Look below for the line that contains "The width and height of the screenshot is (601, 705).", and write out exactly that line and all remaining lines of the listing, omitting pictures.

--------------------

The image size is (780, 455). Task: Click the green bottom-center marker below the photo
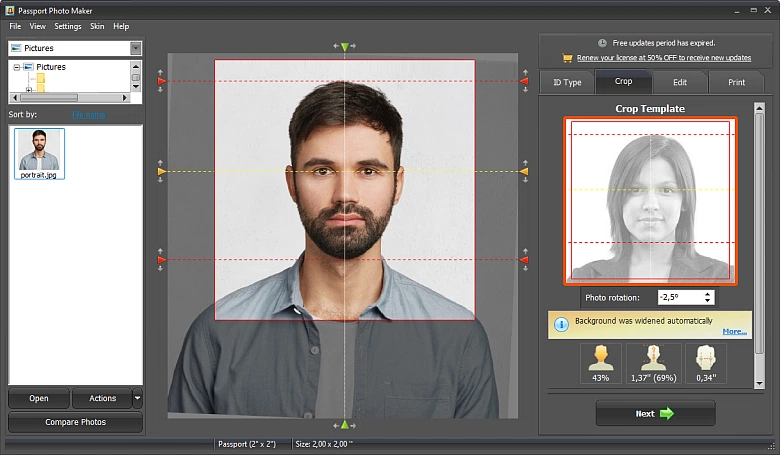[x=344, y=425]
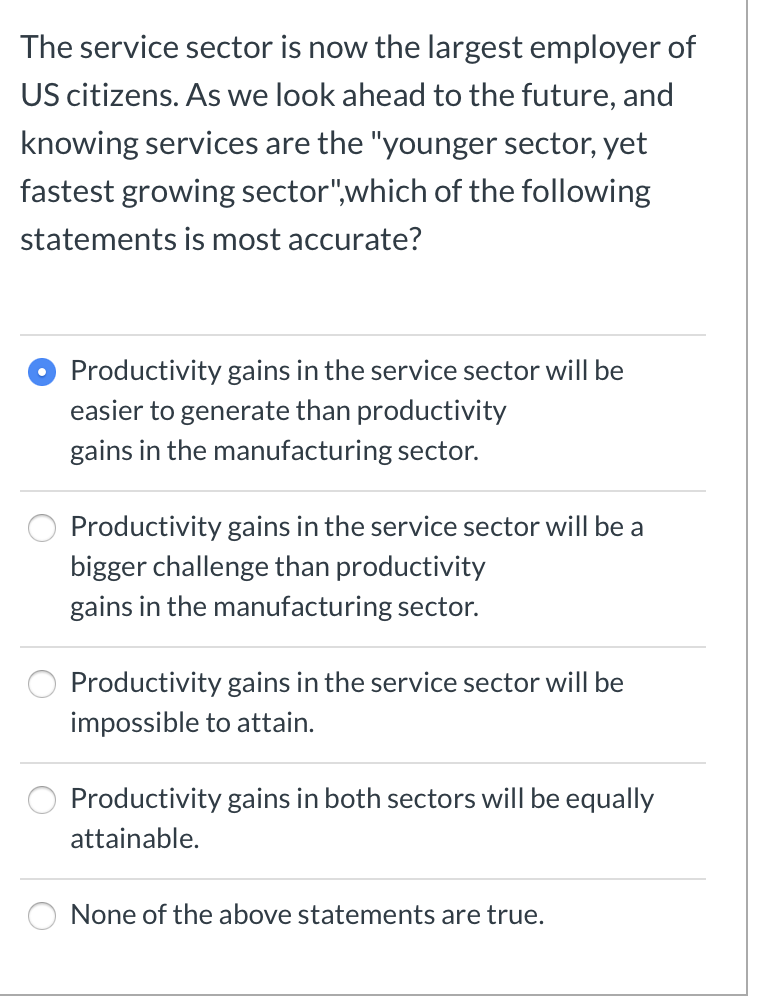Select the 'impossible to attain' radio button
This screenshot has width=774, height=996.
pyautogui.click(x=41, y=684)
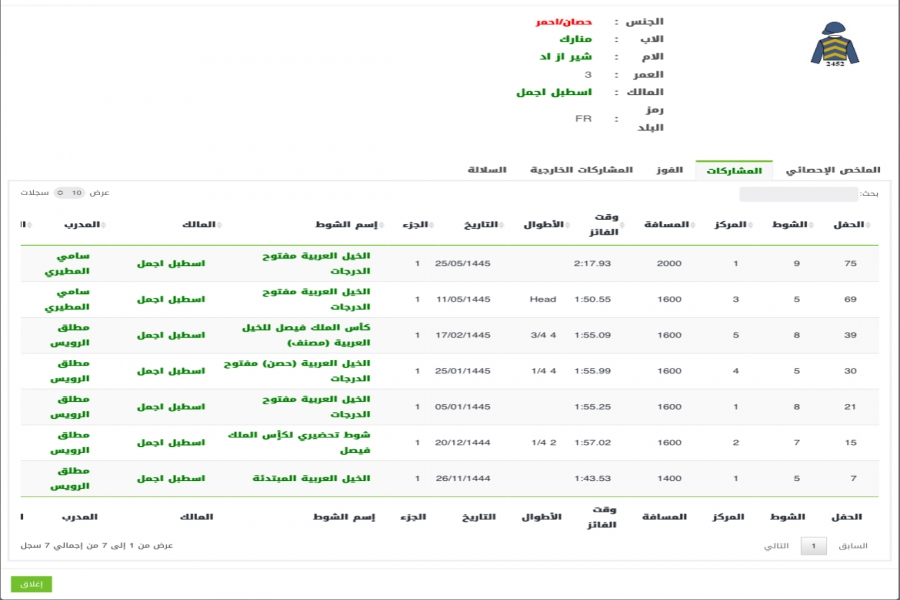900x600 pixels.
Task: Sort table by الشوط column
Action: coord(788,225)
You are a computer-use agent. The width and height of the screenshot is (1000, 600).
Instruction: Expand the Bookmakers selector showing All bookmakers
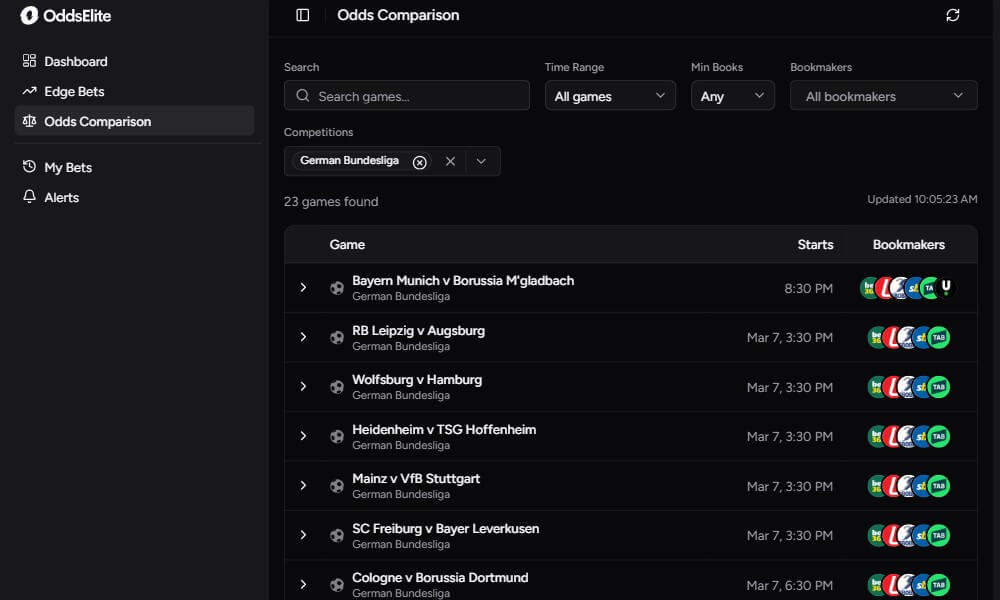883,96
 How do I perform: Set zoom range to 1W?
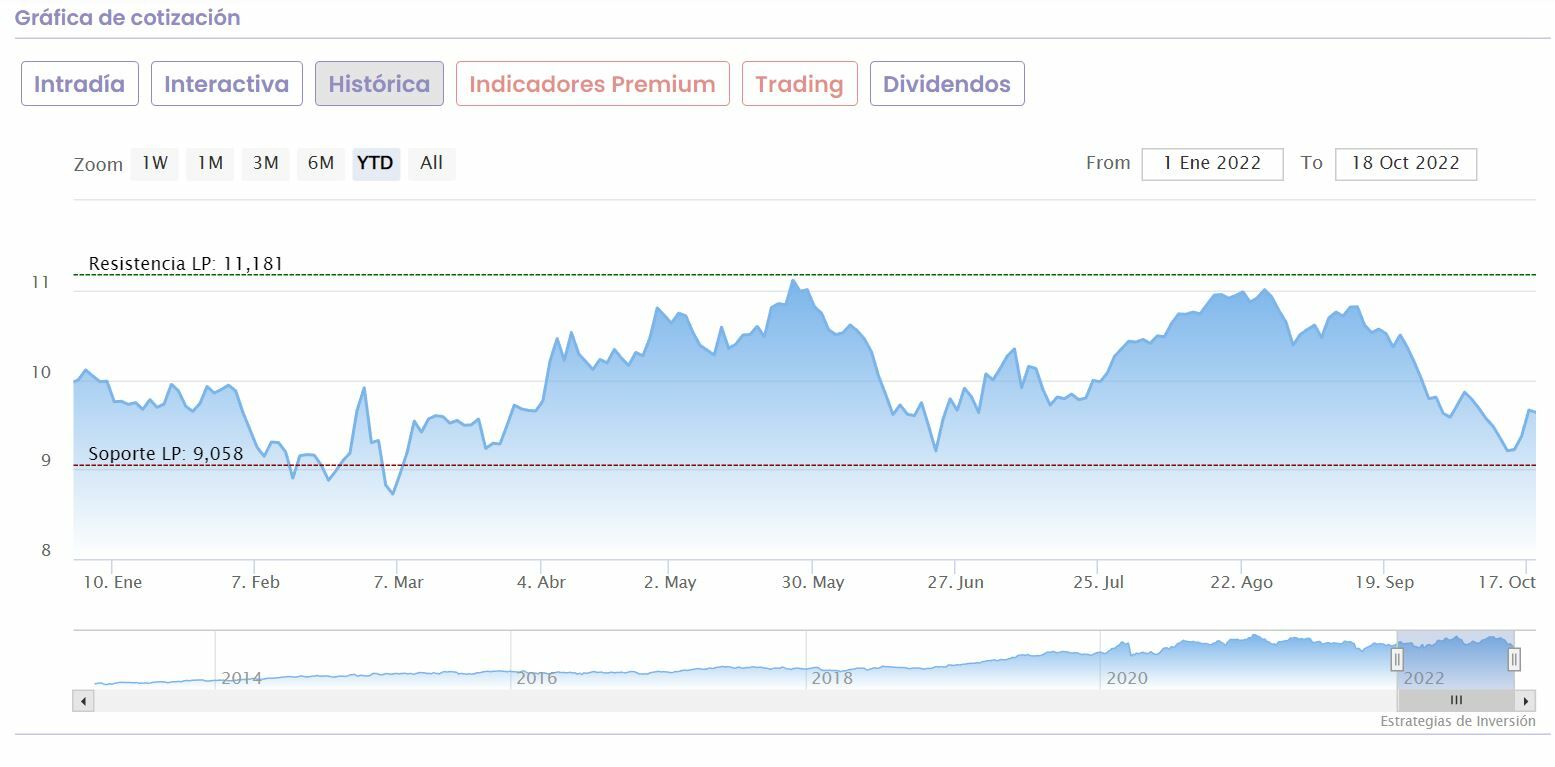(x=154, y=163)
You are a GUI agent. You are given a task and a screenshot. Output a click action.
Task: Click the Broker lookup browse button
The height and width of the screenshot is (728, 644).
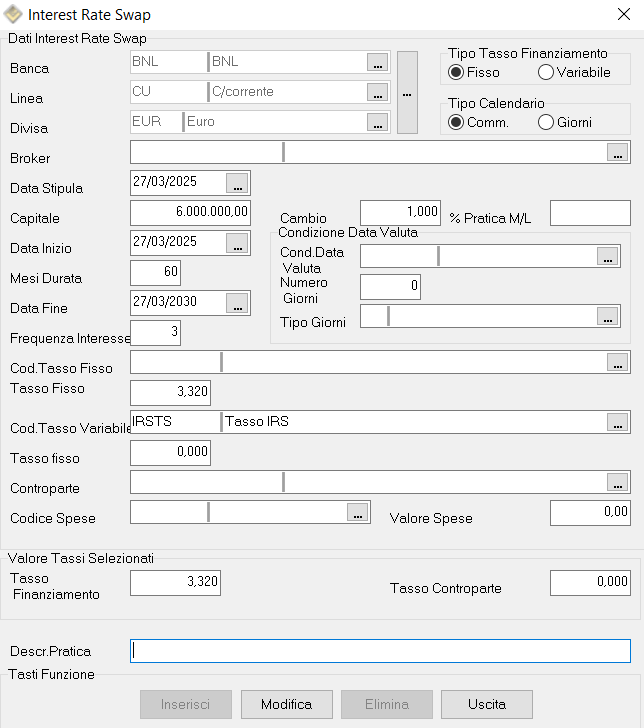[618, 152]
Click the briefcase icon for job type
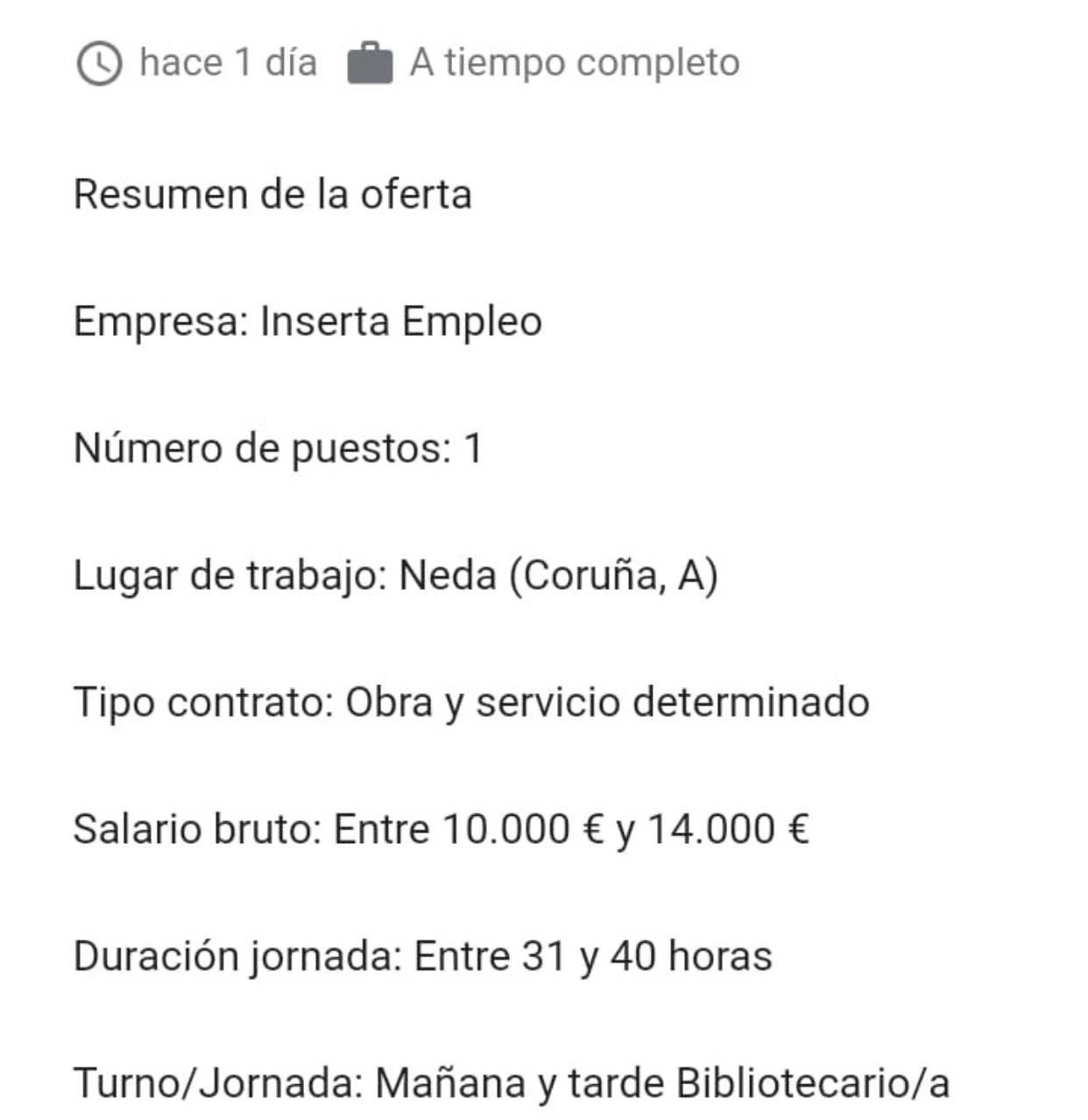 coord(370,63)
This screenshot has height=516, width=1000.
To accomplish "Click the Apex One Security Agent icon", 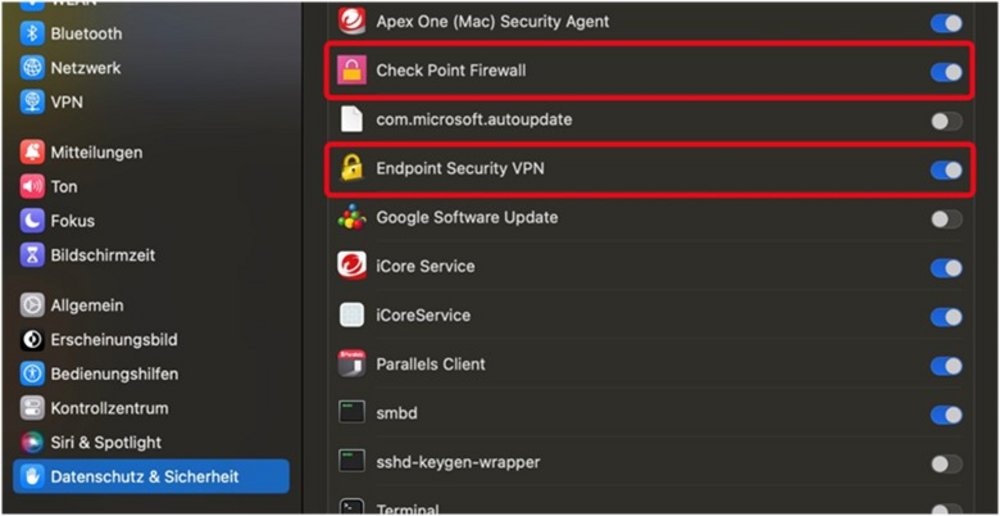I will (x=351, y=22).
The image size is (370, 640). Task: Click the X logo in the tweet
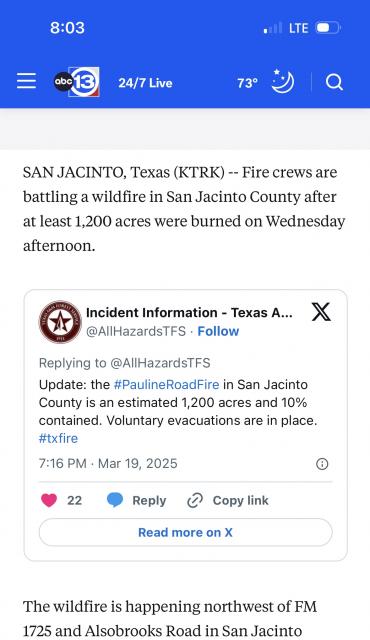point(321,312)
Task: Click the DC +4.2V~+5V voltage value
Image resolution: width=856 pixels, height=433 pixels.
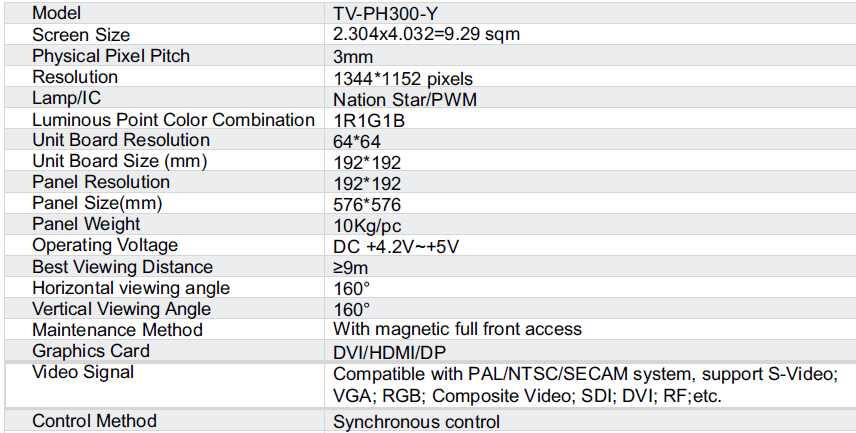Action: tap(396, 247)
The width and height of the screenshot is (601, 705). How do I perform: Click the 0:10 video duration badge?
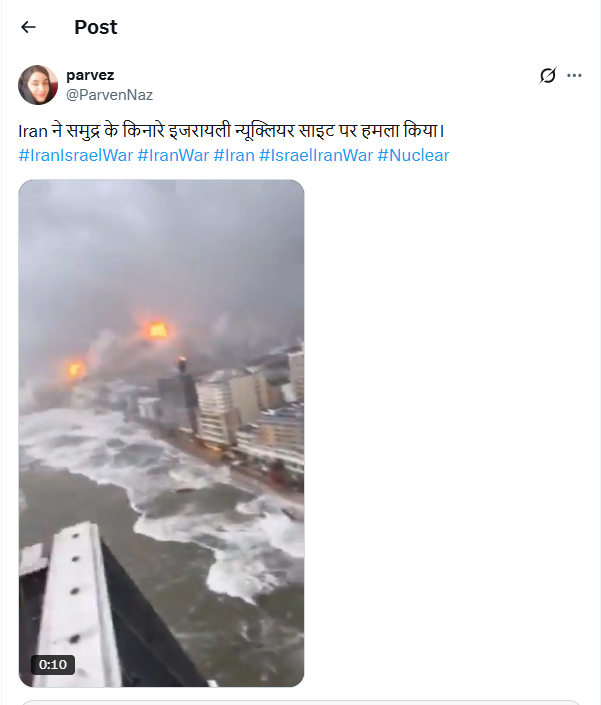(53, 664)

--------------------

- [Written answer]
The width and height of the screenshot is (601, 705). How do I perform: Click the 0:10 video duration badge?
(53, 664)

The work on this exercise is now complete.